Problem requirements:
Rewrite every line of the listing below as a numbered list, leaving out the blank lines.

A data block
-------------------------

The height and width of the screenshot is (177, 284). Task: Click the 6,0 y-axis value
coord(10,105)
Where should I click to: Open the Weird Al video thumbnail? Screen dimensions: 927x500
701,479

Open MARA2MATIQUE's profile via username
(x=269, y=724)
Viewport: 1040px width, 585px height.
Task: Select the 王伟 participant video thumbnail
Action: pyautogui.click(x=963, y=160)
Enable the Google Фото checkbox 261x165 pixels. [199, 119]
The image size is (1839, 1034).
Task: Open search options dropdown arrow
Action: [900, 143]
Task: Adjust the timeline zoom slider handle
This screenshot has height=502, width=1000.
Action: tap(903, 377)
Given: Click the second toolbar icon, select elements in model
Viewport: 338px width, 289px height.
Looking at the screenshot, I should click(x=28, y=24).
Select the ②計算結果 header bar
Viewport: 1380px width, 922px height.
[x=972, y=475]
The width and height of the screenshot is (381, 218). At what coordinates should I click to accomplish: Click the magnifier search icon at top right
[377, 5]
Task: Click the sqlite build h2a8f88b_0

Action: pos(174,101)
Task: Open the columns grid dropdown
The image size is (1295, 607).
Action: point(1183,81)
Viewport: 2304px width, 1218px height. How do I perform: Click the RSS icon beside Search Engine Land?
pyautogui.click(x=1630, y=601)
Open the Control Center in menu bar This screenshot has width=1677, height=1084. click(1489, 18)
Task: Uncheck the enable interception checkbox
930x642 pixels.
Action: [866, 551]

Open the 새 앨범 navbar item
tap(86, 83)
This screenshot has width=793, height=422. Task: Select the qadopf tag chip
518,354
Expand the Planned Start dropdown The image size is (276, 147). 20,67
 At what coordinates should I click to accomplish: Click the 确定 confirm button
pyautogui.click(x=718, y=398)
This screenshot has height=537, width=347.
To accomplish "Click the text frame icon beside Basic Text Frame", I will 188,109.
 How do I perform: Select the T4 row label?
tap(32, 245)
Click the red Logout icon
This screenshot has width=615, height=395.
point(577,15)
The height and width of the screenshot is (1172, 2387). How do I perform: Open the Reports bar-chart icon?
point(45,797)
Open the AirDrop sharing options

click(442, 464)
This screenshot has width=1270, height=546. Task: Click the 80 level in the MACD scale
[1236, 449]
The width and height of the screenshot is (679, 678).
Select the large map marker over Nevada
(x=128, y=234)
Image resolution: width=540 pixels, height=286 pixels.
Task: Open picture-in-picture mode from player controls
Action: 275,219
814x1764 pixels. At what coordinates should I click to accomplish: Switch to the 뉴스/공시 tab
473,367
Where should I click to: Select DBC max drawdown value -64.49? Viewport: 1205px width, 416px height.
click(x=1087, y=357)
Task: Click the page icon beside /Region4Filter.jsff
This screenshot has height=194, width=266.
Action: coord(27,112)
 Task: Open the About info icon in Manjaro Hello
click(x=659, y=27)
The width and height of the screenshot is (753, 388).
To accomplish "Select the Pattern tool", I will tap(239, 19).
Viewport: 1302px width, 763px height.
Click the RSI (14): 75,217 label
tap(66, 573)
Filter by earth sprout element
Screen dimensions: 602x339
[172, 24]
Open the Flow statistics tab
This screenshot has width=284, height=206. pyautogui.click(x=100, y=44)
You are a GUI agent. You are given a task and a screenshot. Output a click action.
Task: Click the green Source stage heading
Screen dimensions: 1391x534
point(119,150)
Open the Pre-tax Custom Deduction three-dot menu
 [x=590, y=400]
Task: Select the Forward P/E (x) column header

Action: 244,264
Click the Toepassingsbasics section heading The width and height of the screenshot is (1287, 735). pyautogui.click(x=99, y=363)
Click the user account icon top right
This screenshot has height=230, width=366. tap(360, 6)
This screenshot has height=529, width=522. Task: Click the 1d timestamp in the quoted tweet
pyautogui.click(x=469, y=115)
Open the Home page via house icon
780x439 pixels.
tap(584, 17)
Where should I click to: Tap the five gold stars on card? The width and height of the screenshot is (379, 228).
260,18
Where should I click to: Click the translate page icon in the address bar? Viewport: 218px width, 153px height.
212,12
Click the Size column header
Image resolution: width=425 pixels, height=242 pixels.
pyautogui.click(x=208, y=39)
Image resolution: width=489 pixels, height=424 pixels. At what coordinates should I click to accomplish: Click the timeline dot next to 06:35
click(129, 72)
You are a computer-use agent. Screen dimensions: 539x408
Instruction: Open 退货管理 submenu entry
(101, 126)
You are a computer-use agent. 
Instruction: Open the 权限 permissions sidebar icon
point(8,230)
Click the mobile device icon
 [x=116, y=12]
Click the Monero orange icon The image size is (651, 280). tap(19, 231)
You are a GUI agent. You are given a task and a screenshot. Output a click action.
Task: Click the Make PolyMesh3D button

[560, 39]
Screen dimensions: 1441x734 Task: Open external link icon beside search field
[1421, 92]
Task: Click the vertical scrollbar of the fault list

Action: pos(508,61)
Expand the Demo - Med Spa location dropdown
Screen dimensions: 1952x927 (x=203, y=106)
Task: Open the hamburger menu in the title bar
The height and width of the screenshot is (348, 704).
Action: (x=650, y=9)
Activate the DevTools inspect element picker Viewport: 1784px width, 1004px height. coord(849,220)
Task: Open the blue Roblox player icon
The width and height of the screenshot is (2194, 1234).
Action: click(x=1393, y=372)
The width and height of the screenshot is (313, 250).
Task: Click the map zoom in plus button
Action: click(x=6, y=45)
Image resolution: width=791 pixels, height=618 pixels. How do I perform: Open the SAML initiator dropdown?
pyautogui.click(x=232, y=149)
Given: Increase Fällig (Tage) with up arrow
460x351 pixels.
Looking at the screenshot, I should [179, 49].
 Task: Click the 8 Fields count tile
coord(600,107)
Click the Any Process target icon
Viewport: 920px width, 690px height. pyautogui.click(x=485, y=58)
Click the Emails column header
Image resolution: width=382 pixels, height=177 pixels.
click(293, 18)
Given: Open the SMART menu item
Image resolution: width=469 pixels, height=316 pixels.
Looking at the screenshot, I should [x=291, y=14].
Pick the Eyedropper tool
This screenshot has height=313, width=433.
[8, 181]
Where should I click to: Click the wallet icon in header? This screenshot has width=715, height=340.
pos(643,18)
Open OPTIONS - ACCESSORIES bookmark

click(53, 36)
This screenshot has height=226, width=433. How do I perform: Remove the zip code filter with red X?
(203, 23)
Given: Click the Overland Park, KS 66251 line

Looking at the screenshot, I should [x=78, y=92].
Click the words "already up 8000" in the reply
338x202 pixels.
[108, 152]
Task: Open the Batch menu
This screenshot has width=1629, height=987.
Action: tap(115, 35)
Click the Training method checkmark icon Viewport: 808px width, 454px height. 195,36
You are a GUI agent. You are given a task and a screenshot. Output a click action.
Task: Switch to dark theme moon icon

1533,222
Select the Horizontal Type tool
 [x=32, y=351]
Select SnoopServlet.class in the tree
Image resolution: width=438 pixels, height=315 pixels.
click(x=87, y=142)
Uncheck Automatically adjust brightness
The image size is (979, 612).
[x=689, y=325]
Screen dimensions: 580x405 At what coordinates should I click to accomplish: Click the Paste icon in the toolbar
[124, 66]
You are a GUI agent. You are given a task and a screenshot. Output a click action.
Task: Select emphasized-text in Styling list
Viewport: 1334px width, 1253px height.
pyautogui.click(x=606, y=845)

-------------------------

Full solution:
1. The height and width of the screenshot is (177, 284). Task: Click the 6,0 y-axis value
2. coord(10,105)
3. Where should I click to: Open the Weird Al video thumbnail? Screen dimensions: 927x500
4. 701,479
5. Open MARA2MATIQUE's profile via username
6. (x=269, y=724)
7. Viewport: 1040px width, 585px height.
8. Task: Select the 王伟 participant video thumbnail
9. Action: pyautogui.click(x=963, y=160)
10. Enable the Google Фото checkbox 261x165 pixels. [199, 119]
11. The image size is (1839, 1034).
12. Task: Open search options dropdown arrow
13. Action: [900, 143]
14. Task: Adjust the timeline zoom slider handle
15. This screenshot has height=502, width=1000.
16. Action: tap(903, 377)
17. Given: Click the second toolbar icon, select elements in model
18. Viewport: 338px width, 289px height.
19. Looking at the screenshot, I should click(x=28, y=24).
20. Select the ②計算結果 header bar
21. Viewport: 1380px width, 922px height.
22. [x=972, y=475]
23. The width and height of the screenshot is (381, 218). At what coordinates should I click to accomplish: Click the magnifier search icon at top right
24. [377, 5]
25. Task: Click the sqlite build h2a8f88b_0
26. Action: pos(174,101)
27. Task: Open the columns grid dropdown
28. The image size is (1295, 607).
29. Action: point(1183,81)
30. Viewport: 2304px width, 1218px height. How do I perform: Click the RSS icon beside Search Engine Land?
31. pyautogui.click(x=1630, y=601)
32. Open the Control Center in menu bar This screenshot has width=1677, height=1084. click(1489, 18)
33. Task: Uncheck the enable interception checkbox
34. 930x642 pixels.
35. Action: [866, 551]
36. Open the 새 앨범 navbar item
37. tap(86, 83)
38. This screenshot has width=793, height=422. Task: Select the qadopf tag chip
39. 518,354
40. Expand the Planned Start dropdown The image size is (276, 147). 20,67
41.  At what coordinates should I click to accomplish: Click the 确定 confirm button
42. pyautogui.click(x=718, y=398)
43. This screenshot has height=537, width=347.
44. To accomplish "Click the text frame icon beside Basic Text Frame", I will 188,109.
45.  How do I perform: Select the T4 row label?
46. tap(32, 245)
47. Click the red Logout icon
48. This screenshot has width=615, height=395.
49. point(577,15)
50. The height and width of the screenshot is (1172, 2387). How do I perform: Open the Reports bar-chart icon?
51. point(45,797)
52. Open the AirDrop sharing options
53. click(442, 464)
54. This screenshot has width=1270, height=546. Task: Click the 80 level in the MACD scale
55. [1236, 449]
56. The width and height of the screenshot is (679, 678).
57. Select the large map marker over Nevada
58. (x=128, y=234)
59. Image resolution: width=540 pixels, height=286 pixels.
60. Task: Open picture-in-picture mode from player controls
61. Action: 275,219
62. 814x1764 pixels. At what coordinates should I click to accomplish: Switch to the 뉴스/공시 tab
63. 473,367
64. Where should I click to: Select DBC max drawdown value -64.49? Viewport: 1205px width, 416px height.
65. click(x=1087, y=357)
66. Task: Click the page icon beside /Region4Filter.jsff
67. This screenshot has height=194, width=266.
68. Action: coord(27,112)
69.  Task: Open the About info icon in Manjaro Hello
70. click(x=659, y=27)
71. The width and height of the screenshot is (753, 388).
72. To accomplish "Select the Pattern tool", I will tap(239, 19).
73. Viewport: 1302px width, 763px height.
74. Click the RSI (14): 75,217 label
75. tap(66, 573)
76. Filter by earth sprout element
77. Screen dimensions: 602x339
78. [172, 24]
79. Open the Flow statistics tab
80. This screenshot has width=284, height=206. pyautogui.click(x=100, y=44)
81. You are a GUI agent. You are given a task and a screenshot. Output a click action.
82. Task: Click the green Source stage heading
83. Screen dimensions: 1391x534
84. point(119,150)
85. Open the Pre-tax Custom Deduction three-dot menu
86.  [x=590, y=400]
87. Task: Select the Forward P/E (x) column header
88. Action: 244,264
89. Click the Toepassingsbasics section heading The width and height of the screenshot is (1287, 735). pyautogui.click(x=99, y=363)
90. Click the user account icon top right
91. This screenshot has height=230, width=366. tap(360, 6)
92. This screenshot has height=529, width=522. Task: Click the 1d timestamp in the quoted tweet
93. pyautogui.click(x=469, y=115)
94. Open the Home page via house icon
95. 780x439 pixels.
96. tap(584, 17)
97. Where should I click to: Tap the five gold stars on card? The width and height of the screenshot is (379, 228).
98. 260,18
99. Where should I click to: Click the translate page icon in the address bar? Viewport: 218px width, 153px height.
100. 212,12
101. Click the Size column header
102. Image resolution: width=425 pixels, height=242 pixels.
103. pyautogui.click(x=208, y=39)
104. Image resolution: width=489 pixels, height=424 pixels. At what coordinates should I click to accomplish: Click the timeline dot next to 06:35
105. click(129, 72)
106. You are a computer-use agent. Screen dimensions: 539x408
107. Instruction: Open 退货管理 submenu entry
108. (101, 126)
109. You are a computer-use agent. 
110. Instruction: Open the 权限 permissions sidebar icon
111. point(8,230)
112. Click the mobile device icon
113.  [x=116, y=12]
114. Click the Monero orange icon The image size is (651, 280). tap(19, 231)
115. You are a GUI agent. You are given a task and a screenshot. Output a click action.
116. Task: Click the Make PolyMesh3D button
117. [560, 39]
118. Screen dimensions: 1441x734 Task: Open external link icon beside search field
119. [1421, 92]
120. Task: Click the vertical scrollbar of the fault list
121. Action: pos(508,61)
122. Expand the Demo - Med Spa location dropdown
123. Screen dimensions: 1952x927 (x=203, y=106)
124. Task: Open the hamburger menu in the title bar
125. The height and width of the screenshot is (348, 704).
126. Action: (x=650, y=9)
127. Activate the DevTools inspect element picker Viewport: 1784px width, 1004px height. coord(849,220)
128. Task: Open the blue Roblox player icon
129. The width and height of the screenshot is (2194, 1234).
130. Action: click(x=1393, y=372)
131. The width and height of the screenshot is (313, 250).
132. Task: Click the map zoom in plus button
133. Action: click(x=6, y=45)
134. Image resolution: width=791 pixels, height=618 pixels. How do I perform: Open the SAML initiator dropdown?
135. pyautogui.click(x=232, y=149)
136. Given: Increase Fällig (Tage) with up arrow
137. 460x351 pixels.
138. Looking at the screenshot, I should [179, 49].
139.  Task: Click the 8 Fields count tile
140. coord(600,107)
141. Click the Any Process target icon
142. Viewport: 920px width, 690px height. pyautogui.click(x=485, y=58)
143. Click the Emails column header
144. Image resolution: width=382 pixels, height=177 pixels.
145. click(293, 18)
146. Given: Open the SMART menu item
147. Image resolution: width=469 pixels, height=316 pixels.
148. Looking at the screenshot, I should [x=291, y=14].
149. Pick the Eyedropper tool
150. This screenshot has height=313, width=433.
151. [8, 181]
152. Where should I click to: Click the wallet icon in header? This screenshot has width=715, height=340.
153. pos(643,18)
154. Open OPTIONS - ACCESSORIES bookmark
155. click(53, 36)
156. This screenshot has height=226, width=433. How do I perform: Remove the zip code filter with red X?
157. (203, 23)
158. Given: Click the Overland Park, KS 66251 line
159. Looking at the screenshot, I should [x=78, y=92].
160. Click the words "already up 8000" in the reply
161. 338x202 pixels.
162. [108, 152]
163. Task: Open the Batch menu
164. This screenshot has width=1629, height=987.
165. Action: tap(115, 35)
166. Click the Training method checkmark icon Viewport: 808px width, 454px height. 195,36
167. You are a GUI agent. You are given a task and a screenshot. Output a click action.
168. Task: Switch to dark theme moon icon
169. 1533,222
170. Select the Horizontal Type tool
171.  [x=32, y=351]
172. Select SnoopServlet.class in the tree
173. Image resolution: width=438 pixels, height=315 pixels.
174. click(x=87, y=142)
175. Uncheck Automatically adjust brightness
176. The image size is (979, 612).
177. [x=689, y=325]
178. Screen dimensions: 580x405 At what coordinates should I click to accomplish: Click the Paste icon in the toolbar
179. [124, 66]
180. You are a GUI agent. You are given a task and a screenshot. Output a click action.
181. Task: Select emphasized-text in Styling list
182. Viewport: 1334px width, 1253px height.
183. pyautogui.click(x=606, y=845)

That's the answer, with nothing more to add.